Research in Motion co-CEO Mike Lazaridis has said that BlackBerry services have been restored
Executives at Research In Motion claim that BlackBerry services are fully restored after a global outage.
RIM co-CEO Mike Lazaridis told media and analysts during an 13 October conference call that the services had been restored early this morning, some four days after the first interruptions hit customers in Europe and various countries around the globe.
He also said that “immediate and aggressive steps” are being taken “to minimize the risk of this happening again.” Both Lazaridis and co-CEO Jim Balsillie insisted that RIM would work to regain customers’ trust following the incident.
Earlier this week, RIM blamed the service outages on a “core switch failure” within its infrastructure. Reports of service failure spread to North America, where BlackBerry users in Baltimore, New York City and Ontario told eWEEK they were experiencing issues with their service.

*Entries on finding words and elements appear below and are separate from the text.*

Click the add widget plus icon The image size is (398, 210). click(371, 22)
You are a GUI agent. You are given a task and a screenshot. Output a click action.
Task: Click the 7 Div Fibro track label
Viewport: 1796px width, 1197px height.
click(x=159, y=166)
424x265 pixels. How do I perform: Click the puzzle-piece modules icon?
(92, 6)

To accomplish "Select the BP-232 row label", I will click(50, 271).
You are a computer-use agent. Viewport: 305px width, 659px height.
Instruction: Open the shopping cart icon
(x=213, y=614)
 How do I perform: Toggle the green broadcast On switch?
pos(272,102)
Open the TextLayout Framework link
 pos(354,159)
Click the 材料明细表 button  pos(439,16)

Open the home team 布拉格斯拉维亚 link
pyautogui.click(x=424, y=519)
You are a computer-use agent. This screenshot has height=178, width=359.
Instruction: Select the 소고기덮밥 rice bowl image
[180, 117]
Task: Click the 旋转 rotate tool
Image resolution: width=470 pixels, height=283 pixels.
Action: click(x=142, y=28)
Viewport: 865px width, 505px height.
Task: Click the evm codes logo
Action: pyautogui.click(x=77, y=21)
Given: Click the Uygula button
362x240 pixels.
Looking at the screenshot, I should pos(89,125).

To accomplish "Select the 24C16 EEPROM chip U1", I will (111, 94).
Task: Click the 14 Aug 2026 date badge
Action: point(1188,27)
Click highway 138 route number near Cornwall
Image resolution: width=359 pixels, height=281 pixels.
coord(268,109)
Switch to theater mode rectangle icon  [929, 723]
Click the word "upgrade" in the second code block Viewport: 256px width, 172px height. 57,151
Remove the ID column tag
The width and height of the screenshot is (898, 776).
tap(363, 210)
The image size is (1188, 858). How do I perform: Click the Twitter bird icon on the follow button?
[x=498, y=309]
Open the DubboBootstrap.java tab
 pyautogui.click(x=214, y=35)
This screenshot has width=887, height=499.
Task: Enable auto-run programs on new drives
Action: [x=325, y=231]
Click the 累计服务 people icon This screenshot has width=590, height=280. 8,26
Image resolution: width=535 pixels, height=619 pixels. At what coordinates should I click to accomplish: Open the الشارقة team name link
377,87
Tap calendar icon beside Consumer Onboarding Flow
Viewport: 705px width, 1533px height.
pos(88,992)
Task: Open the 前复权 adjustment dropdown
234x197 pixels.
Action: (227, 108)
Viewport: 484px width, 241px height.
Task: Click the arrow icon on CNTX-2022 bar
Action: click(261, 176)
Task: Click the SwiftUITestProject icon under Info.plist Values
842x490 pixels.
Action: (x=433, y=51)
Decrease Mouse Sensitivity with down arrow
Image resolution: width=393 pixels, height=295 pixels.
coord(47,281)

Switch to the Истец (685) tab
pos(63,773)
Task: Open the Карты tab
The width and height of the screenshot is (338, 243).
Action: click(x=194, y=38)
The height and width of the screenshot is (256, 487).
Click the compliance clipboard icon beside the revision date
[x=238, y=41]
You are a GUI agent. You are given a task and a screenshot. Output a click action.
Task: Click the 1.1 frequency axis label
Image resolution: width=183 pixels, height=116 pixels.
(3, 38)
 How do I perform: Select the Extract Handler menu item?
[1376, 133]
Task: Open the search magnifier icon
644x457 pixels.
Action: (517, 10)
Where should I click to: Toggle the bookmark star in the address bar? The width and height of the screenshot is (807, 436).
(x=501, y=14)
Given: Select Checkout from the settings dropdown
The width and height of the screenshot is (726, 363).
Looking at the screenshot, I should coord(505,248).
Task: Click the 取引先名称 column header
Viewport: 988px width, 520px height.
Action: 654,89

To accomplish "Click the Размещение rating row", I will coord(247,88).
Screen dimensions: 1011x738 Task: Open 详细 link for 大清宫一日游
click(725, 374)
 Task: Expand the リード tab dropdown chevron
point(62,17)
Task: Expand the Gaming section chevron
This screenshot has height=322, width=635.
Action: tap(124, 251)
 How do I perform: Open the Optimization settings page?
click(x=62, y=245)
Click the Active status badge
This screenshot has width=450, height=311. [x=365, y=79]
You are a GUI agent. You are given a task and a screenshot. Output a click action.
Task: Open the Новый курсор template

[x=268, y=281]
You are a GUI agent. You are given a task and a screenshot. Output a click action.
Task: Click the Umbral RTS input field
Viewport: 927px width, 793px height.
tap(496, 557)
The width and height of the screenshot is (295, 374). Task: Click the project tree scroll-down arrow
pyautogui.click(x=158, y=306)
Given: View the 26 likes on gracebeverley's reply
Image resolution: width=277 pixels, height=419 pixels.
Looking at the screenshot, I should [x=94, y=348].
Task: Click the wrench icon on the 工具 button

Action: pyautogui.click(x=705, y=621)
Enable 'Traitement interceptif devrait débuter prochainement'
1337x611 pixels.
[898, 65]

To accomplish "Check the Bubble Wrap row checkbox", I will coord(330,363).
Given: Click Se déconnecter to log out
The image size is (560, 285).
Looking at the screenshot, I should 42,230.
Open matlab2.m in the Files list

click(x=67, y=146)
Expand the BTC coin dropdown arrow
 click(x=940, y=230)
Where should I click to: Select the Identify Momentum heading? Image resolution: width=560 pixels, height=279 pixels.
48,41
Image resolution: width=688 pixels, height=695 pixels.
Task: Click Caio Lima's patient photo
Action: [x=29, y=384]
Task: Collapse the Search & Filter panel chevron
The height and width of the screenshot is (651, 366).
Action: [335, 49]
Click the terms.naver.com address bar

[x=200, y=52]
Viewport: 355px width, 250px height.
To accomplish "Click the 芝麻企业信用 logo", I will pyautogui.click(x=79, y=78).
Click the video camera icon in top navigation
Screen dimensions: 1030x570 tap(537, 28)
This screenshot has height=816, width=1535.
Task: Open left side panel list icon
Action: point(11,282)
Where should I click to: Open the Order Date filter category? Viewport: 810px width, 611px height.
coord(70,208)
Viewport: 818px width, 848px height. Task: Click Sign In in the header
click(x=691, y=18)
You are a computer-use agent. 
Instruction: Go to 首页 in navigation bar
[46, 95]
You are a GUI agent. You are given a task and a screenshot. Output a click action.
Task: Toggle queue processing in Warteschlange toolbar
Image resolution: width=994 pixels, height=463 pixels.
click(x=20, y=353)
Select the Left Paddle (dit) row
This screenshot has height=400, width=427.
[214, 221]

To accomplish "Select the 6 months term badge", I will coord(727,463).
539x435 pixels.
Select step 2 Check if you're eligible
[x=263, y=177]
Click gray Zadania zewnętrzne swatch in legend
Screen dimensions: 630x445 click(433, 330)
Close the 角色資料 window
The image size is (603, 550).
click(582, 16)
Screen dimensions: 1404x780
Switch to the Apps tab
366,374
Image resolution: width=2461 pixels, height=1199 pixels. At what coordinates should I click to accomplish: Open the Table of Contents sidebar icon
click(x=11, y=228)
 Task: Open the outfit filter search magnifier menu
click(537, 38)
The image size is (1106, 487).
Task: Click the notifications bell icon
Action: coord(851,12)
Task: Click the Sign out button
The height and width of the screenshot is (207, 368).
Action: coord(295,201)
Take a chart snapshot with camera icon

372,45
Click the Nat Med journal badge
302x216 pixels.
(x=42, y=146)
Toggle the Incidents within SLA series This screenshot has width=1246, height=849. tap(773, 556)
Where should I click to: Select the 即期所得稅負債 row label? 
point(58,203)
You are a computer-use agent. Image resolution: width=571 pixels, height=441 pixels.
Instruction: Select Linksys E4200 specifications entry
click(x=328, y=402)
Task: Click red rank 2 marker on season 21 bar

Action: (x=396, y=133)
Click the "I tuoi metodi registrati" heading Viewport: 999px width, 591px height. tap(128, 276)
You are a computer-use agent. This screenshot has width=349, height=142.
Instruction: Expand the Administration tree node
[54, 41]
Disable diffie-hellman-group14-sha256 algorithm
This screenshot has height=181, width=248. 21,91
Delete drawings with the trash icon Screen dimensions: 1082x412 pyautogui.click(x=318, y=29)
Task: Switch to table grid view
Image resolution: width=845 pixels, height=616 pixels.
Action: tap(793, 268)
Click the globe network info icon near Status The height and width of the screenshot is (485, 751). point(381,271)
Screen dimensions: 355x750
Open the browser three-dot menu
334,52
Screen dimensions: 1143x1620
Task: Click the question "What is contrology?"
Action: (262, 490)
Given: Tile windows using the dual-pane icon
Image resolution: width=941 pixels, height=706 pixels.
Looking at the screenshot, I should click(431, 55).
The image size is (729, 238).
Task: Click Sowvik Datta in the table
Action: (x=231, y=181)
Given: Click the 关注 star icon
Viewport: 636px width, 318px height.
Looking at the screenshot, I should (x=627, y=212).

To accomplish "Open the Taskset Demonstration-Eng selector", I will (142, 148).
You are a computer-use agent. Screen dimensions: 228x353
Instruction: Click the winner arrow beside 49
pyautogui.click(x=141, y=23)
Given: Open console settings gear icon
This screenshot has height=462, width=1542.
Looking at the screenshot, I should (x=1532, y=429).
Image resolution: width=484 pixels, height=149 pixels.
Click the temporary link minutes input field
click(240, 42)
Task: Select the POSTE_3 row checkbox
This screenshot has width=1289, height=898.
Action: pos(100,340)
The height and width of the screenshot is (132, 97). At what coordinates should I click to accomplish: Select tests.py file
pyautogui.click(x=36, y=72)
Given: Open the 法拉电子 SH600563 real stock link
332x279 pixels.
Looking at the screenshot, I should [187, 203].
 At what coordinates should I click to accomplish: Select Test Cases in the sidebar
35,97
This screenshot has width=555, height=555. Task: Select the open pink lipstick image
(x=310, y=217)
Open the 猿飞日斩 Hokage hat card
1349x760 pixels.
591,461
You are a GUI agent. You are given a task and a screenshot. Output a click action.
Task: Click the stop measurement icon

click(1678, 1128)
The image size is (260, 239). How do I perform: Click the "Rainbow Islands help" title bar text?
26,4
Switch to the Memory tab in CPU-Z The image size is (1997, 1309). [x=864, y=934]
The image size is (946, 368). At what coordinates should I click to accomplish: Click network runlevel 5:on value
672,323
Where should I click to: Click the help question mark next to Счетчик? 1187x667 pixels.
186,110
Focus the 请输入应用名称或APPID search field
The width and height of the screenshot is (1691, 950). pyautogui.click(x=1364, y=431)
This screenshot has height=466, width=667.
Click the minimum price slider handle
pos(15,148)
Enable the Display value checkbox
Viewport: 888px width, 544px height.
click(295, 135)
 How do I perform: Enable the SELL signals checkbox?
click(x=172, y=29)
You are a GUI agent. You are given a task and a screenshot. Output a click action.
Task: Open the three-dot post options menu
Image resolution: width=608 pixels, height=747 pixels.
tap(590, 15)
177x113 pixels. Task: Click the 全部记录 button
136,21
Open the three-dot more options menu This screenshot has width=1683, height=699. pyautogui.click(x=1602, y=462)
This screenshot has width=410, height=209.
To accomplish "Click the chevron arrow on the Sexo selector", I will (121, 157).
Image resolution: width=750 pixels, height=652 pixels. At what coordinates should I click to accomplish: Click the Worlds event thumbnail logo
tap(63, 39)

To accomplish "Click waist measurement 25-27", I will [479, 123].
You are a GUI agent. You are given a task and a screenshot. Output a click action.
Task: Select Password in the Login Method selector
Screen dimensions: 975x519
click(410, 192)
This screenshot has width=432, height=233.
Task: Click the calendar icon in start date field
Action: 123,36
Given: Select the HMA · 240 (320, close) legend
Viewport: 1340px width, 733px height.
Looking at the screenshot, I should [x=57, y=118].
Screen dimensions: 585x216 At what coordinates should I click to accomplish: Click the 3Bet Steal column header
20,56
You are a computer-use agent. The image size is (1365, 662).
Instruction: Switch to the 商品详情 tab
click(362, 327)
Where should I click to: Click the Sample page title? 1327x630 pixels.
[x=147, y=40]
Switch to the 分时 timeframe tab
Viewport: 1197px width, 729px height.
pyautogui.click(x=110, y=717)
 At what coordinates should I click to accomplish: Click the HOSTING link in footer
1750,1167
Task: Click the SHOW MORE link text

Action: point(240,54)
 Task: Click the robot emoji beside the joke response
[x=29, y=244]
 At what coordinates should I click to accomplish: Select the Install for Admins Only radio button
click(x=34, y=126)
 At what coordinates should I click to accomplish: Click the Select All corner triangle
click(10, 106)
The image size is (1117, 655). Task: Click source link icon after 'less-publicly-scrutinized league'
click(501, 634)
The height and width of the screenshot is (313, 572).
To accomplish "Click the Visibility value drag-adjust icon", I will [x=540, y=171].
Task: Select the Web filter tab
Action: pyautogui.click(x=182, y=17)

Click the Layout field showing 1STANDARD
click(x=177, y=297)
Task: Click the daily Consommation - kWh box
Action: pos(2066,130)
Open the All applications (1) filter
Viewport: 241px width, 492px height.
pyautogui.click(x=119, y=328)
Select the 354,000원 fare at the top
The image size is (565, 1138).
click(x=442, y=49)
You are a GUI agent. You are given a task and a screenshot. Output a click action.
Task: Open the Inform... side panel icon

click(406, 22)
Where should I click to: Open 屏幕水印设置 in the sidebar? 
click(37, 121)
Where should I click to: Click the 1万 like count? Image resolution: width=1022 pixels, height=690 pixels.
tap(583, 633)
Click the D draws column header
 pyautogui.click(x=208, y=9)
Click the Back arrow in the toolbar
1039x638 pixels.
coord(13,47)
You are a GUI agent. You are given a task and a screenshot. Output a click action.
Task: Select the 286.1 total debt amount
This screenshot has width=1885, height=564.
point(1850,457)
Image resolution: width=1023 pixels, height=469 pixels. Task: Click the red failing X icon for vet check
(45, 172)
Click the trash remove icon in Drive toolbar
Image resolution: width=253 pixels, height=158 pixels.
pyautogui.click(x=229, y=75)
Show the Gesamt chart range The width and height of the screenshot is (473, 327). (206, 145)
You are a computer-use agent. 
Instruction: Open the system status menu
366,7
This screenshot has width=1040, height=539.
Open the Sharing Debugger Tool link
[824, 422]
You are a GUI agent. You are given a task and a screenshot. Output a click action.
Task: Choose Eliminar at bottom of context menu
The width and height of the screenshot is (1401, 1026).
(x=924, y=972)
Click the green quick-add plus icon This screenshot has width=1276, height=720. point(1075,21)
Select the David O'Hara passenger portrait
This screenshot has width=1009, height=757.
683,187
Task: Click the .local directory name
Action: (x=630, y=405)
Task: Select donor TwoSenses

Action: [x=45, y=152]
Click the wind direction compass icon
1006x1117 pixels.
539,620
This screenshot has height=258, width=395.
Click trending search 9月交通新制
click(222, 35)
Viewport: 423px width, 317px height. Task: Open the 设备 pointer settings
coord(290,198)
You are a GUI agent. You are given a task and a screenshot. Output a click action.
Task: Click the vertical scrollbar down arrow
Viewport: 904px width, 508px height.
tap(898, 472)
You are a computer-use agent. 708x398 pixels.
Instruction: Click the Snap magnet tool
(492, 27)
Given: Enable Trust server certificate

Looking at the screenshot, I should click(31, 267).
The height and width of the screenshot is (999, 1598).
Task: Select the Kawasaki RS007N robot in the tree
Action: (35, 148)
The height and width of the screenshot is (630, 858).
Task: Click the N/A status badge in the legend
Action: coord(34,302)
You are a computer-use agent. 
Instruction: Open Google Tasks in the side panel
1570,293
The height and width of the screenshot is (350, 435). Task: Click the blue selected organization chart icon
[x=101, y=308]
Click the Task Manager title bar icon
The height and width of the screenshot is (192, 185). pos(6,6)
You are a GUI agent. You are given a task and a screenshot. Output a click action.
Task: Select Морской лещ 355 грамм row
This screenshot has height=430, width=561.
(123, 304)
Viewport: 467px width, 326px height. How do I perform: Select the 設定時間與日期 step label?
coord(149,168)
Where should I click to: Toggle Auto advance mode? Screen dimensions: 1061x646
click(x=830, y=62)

“BlackBerry subscribers in the Americas may be experiencing intermittent service delays this morning,” RIM wrote in a short message posted on its website 12 October. “We are working to resolve the situation as quickly as possible and we apologize to our customers for any inconvenience.”
In another posting, the company suggested that the issue had become “our Number One priority right now and we are working night and day to restore all BlackBerry services to normal levels.”
RIM is in the midst of what its executives term a “transition period,” with the company prepping a set of QNX-based “superphones” it hopes will allow it to reclaim the initiative against aggressive competitors such as Apple’s iPhone and Google Android.
Research firm Nielsen estimated the company’s share of the US smartphone market at 18 percent through August, behind both Android (43 percent) and Apple’s iOS (28 percent), but well ahead of Microsoft (8 percent).
RIM acknowledges that demand has slowed for its older BlackBerry models. During its 15 September earnings call, RIM reported revenue of $4.2 billion (£2.7bn) for the second quarter of fiscal 2012, a 15 percent decline from the $4.9 billion (£3.1bn) it earned during the previous quarter.
The company shipped some 10.6 million BlackBerry smartphones and around 200,000 BlackBerry-branded PlayBook tablets during that period. In a bid to maintain its market share until the QNX devices arrive on the market, the company recently launched a new line of BlackBerry smartphones running BlackBerry 7 OS.